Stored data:
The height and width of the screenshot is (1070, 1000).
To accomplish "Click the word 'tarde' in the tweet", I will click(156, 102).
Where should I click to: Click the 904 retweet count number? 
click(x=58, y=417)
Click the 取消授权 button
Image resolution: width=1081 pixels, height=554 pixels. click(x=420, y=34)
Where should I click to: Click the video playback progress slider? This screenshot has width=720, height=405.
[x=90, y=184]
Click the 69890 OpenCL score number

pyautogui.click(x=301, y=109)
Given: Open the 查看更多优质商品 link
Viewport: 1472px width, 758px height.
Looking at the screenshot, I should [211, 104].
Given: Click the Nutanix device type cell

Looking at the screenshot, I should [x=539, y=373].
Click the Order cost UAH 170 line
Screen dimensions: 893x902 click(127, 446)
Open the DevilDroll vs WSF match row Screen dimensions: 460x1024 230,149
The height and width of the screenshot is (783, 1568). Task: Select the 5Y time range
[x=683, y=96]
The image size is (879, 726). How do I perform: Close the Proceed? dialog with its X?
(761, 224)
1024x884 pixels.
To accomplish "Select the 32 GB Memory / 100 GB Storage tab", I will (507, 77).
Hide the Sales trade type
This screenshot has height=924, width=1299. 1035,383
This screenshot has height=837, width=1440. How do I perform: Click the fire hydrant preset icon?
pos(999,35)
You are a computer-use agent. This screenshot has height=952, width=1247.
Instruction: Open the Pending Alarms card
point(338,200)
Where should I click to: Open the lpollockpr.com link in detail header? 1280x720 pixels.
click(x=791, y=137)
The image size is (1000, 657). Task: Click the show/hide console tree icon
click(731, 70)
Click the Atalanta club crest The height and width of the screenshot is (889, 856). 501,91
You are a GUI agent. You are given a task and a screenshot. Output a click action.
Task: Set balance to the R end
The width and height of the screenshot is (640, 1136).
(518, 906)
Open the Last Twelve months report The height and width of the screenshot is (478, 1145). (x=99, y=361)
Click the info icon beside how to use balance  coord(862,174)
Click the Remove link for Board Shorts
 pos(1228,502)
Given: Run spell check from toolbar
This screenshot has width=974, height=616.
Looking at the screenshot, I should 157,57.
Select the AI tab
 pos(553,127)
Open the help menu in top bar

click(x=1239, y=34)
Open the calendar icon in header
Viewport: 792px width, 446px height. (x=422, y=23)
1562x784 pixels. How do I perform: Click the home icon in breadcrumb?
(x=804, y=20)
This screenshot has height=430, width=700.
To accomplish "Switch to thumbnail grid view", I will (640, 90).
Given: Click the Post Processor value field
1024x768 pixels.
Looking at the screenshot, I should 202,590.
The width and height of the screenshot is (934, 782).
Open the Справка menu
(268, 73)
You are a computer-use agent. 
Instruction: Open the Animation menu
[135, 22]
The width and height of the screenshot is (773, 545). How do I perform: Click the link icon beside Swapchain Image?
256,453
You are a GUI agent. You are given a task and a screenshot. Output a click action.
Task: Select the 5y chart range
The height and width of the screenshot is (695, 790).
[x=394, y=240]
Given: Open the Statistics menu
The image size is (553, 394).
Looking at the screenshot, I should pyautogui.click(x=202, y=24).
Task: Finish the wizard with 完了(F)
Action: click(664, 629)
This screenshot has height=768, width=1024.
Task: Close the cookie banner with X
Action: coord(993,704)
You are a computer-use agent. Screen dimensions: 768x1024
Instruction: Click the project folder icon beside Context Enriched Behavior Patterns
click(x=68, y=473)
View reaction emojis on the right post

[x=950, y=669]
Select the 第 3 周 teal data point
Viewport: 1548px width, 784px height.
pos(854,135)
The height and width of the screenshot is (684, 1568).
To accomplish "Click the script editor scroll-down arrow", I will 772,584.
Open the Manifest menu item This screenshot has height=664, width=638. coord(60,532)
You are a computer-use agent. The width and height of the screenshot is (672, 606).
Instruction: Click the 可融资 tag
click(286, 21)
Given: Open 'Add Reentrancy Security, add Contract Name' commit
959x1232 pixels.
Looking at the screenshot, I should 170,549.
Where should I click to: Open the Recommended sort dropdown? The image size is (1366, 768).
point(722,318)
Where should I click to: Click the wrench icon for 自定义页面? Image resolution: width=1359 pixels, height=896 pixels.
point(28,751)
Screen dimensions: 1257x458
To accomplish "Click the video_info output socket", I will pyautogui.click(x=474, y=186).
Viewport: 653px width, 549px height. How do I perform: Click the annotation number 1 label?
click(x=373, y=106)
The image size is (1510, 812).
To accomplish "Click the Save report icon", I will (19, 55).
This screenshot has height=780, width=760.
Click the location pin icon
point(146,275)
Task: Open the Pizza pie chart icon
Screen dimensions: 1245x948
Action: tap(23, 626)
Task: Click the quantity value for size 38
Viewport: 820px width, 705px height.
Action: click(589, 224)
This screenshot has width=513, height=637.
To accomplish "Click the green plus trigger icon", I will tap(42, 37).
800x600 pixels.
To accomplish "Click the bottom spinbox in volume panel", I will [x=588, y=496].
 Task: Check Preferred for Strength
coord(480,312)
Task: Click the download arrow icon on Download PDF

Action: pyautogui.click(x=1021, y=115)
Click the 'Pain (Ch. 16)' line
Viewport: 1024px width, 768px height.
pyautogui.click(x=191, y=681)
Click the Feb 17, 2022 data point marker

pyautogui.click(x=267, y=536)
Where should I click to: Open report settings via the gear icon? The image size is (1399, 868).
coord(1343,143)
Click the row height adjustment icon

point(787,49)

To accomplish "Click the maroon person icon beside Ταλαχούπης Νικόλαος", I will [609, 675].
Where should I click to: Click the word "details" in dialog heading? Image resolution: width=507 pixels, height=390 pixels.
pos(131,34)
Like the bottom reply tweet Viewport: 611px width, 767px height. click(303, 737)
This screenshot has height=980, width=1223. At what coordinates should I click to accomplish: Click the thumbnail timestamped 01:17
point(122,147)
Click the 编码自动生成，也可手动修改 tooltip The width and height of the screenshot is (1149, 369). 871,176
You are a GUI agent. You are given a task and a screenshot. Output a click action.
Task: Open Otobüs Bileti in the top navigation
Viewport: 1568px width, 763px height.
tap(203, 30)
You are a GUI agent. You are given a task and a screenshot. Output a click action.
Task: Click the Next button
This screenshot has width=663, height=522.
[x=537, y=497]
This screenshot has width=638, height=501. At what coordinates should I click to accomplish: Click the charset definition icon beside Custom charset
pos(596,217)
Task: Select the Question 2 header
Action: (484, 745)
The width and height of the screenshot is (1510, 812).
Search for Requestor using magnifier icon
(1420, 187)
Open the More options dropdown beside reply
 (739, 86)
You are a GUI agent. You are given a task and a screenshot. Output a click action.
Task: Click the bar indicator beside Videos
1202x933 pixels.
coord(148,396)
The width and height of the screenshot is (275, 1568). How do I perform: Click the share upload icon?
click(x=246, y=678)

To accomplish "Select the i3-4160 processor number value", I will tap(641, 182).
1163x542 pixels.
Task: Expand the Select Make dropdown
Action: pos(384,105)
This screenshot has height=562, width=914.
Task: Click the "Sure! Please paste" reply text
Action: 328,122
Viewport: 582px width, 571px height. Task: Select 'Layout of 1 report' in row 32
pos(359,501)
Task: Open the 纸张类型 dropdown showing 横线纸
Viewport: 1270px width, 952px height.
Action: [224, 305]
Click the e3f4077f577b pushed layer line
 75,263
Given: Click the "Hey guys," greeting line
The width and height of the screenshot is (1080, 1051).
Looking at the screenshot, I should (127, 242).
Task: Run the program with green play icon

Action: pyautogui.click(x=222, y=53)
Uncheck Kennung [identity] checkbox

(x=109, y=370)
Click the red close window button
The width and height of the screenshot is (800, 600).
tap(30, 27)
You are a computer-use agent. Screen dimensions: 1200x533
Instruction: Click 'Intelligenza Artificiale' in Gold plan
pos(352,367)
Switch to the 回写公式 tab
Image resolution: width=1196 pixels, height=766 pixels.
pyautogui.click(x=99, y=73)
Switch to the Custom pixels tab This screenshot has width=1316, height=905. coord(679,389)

TASK DETAILS:
Beginning at the line that holds "Uncheck Kennung [identity] checkbox", copy every line through the end of the entries exactly as given, and only those lines.

RESULT:
Uncheck Kennung [identity] checkbox

(x=109, y=370)
Click the red close window button
The width and height of the screenshot is (800, 600).
tap(30, 27)
You are a computer-use agent. Screen dimensions: 1200x533
Instruction: Click 'Intelligenza Artificiale' in Gold plan
pos(352,367)
Switch to the 回写公式 tab
Image resolution: width=1196 pixels, height=766 pixels.
pyautogui.click(x=99, y=73)
Switch to the Custom pixels tab This screenshot has width=1316, height=905. coord(679,389)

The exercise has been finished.